Back in August, I posted about how the founders of the biotech start-up company I’ve used for many of my school projects voted to make me a full partner. This turned out to be easier said than done. One difficulty was that they had raised some money through a private placement memorandum. While this let the company function and file patents and such, it also gave the stock a value for purposes like income tax. So it was not a simple matter of just transferring the shares to me. This apparently could have/would have created a tax burden larger than my gross annual income. Thus it was decided that the company would issue me stock options which should not have an adverse impact on me unless I exercised them, at which point, in theory, the stock & the company would have true value. And then I waited, and worked for the company, and waited.

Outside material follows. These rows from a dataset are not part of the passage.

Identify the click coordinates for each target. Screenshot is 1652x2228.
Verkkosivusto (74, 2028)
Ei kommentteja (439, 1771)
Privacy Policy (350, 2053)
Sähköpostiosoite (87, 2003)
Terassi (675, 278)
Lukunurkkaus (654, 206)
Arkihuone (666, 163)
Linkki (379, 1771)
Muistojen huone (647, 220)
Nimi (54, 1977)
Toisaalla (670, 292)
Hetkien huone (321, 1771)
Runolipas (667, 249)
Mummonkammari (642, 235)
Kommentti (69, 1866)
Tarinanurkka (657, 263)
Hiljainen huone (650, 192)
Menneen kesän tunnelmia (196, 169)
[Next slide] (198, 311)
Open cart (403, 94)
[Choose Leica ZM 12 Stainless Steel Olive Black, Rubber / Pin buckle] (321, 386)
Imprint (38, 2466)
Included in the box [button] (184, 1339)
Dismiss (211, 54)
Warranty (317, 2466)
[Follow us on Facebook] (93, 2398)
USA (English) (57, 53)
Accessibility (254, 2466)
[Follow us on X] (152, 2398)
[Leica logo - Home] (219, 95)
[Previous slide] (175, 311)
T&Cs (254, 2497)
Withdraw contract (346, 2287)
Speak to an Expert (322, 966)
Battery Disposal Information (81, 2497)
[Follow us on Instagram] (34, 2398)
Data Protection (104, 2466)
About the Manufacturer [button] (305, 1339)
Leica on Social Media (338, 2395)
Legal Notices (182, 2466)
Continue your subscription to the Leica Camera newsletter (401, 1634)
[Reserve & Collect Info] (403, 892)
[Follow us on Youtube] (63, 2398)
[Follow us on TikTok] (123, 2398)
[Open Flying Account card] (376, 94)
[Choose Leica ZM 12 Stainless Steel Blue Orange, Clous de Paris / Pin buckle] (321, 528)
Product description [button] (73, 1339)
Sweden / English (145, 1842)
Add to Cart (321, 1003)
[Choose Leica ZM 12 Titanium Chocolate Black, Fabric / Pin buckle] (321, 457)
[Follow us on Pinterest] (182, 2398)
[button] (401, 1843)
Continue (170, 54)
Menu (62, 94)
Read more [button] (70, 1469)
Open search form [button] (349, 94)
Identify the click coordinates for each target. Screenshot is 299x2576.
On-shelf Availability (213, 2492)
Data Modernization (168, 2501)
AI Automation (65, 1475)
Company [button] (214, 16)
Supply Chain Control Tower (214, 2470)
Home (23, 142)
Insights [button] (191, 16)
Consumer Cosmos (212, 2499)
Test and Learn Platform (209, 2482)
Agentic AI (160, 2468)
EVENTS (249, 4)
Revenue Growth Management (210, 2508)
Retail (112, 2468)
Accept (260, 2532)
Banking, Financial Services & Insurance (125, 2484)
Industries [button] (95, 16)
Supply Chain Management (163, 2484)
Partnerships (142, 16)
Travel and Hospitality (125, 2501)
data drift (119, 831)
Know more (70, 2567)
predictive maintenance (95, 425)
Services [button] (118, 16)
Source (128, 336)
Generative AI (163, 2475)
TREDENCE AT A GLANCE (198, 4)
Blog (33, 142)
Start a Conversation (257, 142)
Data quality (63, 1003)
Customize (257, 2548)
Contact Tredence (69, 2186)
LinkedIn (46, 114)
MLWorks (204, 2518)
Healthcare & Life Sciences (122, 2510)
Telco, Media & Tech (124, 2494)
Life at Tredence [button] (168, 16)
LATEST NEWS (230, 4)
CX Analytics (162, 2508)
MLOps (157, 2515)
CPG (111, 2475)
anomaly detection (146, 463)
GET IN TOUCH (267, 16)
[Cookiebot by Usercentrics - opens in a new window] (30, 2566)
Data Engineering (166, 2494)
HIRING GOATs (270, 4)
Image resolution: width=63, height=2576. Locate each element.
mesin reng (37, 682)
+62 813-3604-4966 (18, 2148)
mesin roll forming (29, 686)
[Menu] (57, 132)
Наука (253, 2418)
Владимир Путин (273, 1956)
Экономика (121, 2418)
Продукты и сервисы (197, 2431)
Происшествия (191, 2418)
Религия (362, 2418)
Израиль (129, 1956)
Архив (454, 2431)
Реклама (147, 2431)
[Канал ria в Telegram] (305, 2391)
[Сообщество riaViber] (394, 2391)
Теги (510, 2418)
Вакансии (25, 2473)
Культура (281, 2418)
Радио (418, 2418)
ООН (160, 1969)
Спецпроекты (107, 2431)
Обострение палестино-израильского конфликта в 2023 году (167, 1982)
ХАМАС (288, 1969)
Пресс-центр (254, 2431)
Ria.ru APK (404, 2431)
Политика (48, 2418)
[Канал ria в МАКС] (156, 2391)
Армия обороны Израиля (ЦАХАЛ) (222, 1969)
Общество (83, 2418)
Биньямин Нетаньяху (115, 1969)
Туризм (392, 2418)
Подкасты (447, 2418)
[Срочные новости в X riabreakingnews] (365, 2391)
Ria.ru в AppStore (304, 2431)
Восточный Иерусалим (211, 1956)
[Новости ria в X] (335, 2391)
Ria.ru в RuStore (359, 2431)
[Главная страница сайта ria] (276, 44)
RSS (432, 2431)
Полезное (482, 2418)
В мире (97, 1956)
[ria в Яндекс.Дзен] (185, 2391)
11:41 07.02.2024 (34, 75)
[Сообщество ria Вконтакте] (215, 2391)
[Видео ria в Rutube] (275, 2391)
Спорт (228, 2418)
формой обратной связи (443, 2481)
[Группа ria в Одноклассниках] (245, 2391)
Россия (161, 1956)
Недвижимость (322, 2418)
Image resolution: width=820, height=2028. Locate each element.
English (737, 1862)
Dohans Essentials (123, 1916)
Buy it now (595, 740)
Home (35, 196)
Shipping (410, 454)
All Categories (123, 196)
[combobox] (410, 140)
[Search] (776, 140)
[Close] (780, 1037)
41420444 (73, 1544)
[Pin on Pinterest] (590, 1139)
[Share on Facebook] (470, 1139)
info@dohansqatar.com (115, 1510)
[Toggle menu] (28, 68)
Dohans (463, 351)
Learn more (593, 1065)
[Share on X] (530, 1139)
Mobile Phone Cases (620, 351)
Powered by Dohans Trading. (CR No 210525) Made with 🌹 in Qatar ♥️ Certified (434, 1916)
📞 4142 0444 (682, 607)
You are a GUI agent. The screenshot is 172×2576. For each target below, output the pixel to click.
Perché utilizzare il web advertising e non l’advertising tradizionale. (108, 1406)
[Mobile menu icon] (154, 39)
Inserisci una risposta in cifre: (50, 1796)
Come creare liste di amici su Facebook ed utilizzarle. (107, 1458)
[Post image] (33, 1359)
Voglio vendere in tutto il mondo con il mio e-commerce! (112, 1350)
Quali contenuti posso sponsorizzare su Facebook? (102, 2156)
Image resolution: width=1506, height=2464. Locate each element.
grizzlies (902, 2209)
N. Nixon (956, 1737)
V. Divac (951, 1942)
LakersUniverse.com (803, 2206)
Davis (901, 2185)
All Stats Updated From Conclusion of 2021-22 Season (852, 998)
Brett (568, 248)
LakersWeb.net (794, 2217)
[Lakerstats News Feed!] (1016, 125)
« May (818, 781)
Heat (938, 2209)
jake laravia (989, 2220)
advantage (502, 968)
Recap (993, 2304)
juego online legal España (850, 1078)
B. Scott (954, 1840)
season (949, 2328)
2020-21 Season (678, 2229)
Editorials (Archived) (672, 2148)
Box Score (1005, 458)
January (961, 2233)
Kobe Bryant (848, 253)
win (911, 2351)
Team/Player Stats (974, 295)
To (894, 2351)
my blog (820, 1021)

Several months passed during which I took on new responsibilities at my primary job. There was still no sign of these mythical options, a job contract, or a letter of promise that the options would one day come. Nothing. I let the biotech CEO know that, while I trusted his intentions, I could not keep up this schedule on a handshake. On January 1st of this year, I stopped my efforts on the company’s behalf. Great company, great experience but I truly had too many obligations for which I am paid that needed my full attention. Further, all through this period, the company had been actively trying to raise additional funds. Thus, I worried that if they succeeded on a grand scale that I would be cut out by the investors, since I was not really “in” in the first place. I feared that this positive outcome for the company had the potential to turn me into a seething mass of resentment. Given that I have professional relationships (& friendships) outside of the company with some of these individuals I felt that it was truly best to walk away until/unless some formal contract magically appeared. Given that 5 months had already passed without this occurrence, I did not think this event would ever happen.
When I got home from school tonight, sitting in my email in-box, were two documents: a draft stock option agreement and a draft stock option redemption agreement. I need to have my lawyer to be husband look them over. I see at least one problem on my own (i.e the spelling of my name).
Tonight’s Visionary Leadership class was all about creating a vision and envisioning our own lives & dreams 5 years from now. I’d pretty much removed this path (biotech start-up) from my list of possibilities until I saw the very unexpected email. Hmmm.